Right. So the -- thanks, Leland. The -- we've continued to do the preclinical work to assess various alterations to formulation that may affect sort of wettability and viscosity and things like that. We'll -- we've completed most of those studies, and we'll update on the observations at future scientific conferences. But we feel like the asset is at a point where it is near ready to move forward into evaluation necessary to move it into clinical trials.
So the data that we reported on the formulation itself was just the drug in sailing where we've got good tissue penetration. So we don't envision there has to be much done with formulation at this stage.
Our next question comes from the line of Suji Jeong with Jefferies.
This is Suji Jeong on for Eun. Sir, could you elaborate more on the development plan for remlarsen, and given the large patient pool for cure. Do you think you're going to have to find development partner before advancing to the next stage?

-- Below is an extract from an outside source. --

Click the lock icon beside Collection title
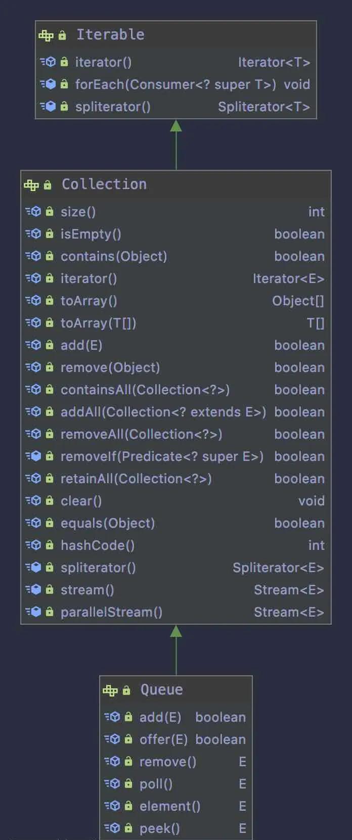Image resolution: width=352 pixels, height=840 pixels. pyautogui.click(x=48, y=185)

Suji, thanks for the question. So the remlarsen, the study that we -- the Phase II study that we're conducting now had several important goals to it. If you remember, it's an intrapatient-controlled study. So we could do a relatively small number of patients. We could control many factors around the development of keloids. I think one of the sort of confounding aspects of previous clinical trials has been the heterogeneity in keloid growth. And in our study, we've controlled the position of the biopsy that's used to induce the keloids. It's intrapatient controlled again.

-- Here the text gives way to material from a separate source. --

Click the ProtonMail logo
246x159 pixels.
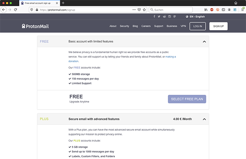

And our focus is really on understanding, in this trial, what is an effect size that we see and then what would that project in terms of Phase III. And we're really using the data from this to make those important decisions that you're alluding to. In other words, is it most appropriate based on the effect size to seek out a development partner? Is it something that we could contemplate moving forward on our own? And we do believe remlarsen actually has additional applications. One of our goals in assessing it in persistent pathologic scaring was to demonstrate some proof-of-concept in pathologic fibrosis as well. So the goals of that study are multifaceted, and I think, really put us in a good position to determine the appropriate path and the appropriate investment decisions for remlarsen moving into different indications.

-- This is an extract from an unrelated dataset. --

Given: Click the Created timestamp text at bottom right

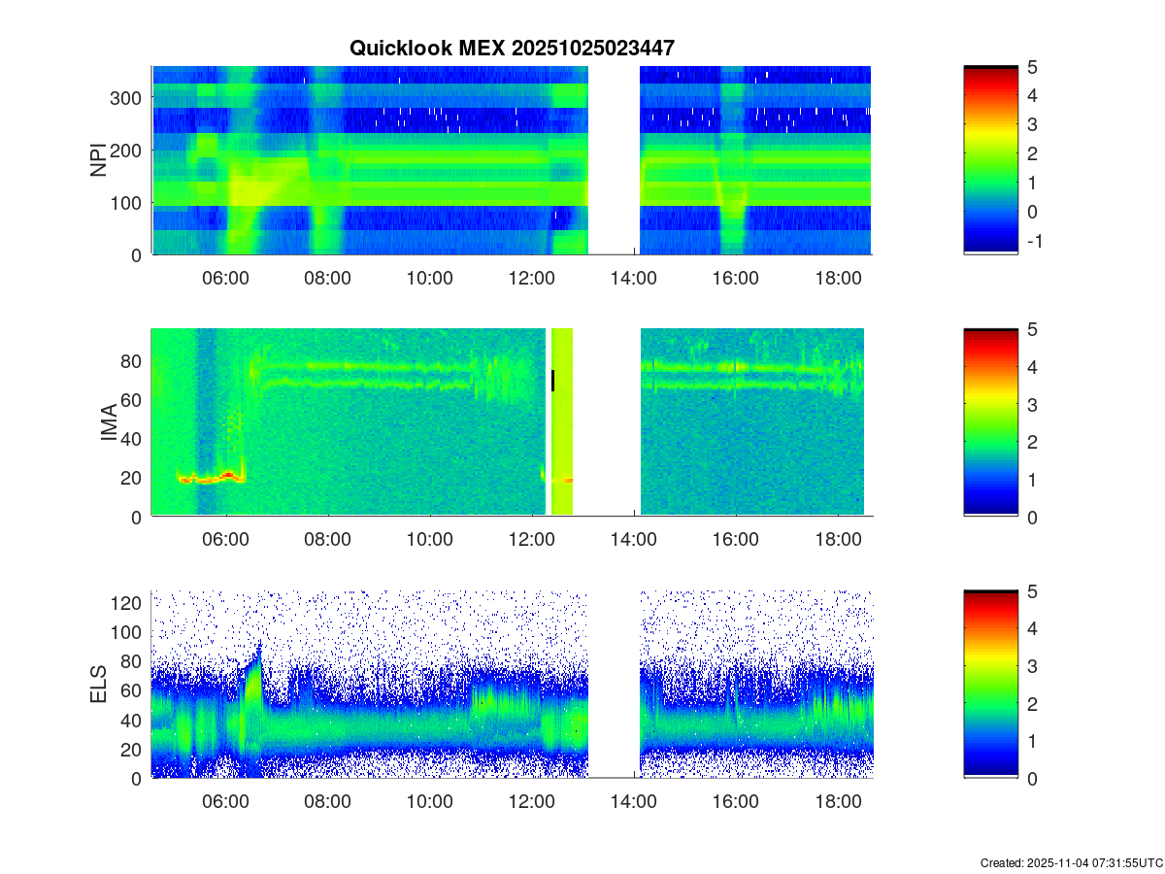Looking at the screenshot, I should (1071, 862).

There are no further questions left in the queue. I would like to turn the call back over to Mr. Bill Marshall for any closing remarks.
Great. Thank you. We want to thank everyone for taking the time this afternoon for an update on miRagen and for your support, as we work to bring life-changing medicines to patients. I hope you have a great afternoon, and thank you.
This concludes today's teleconference. You may now disconnect your lines at this time. Thank you for your participation, and have a wonderful day.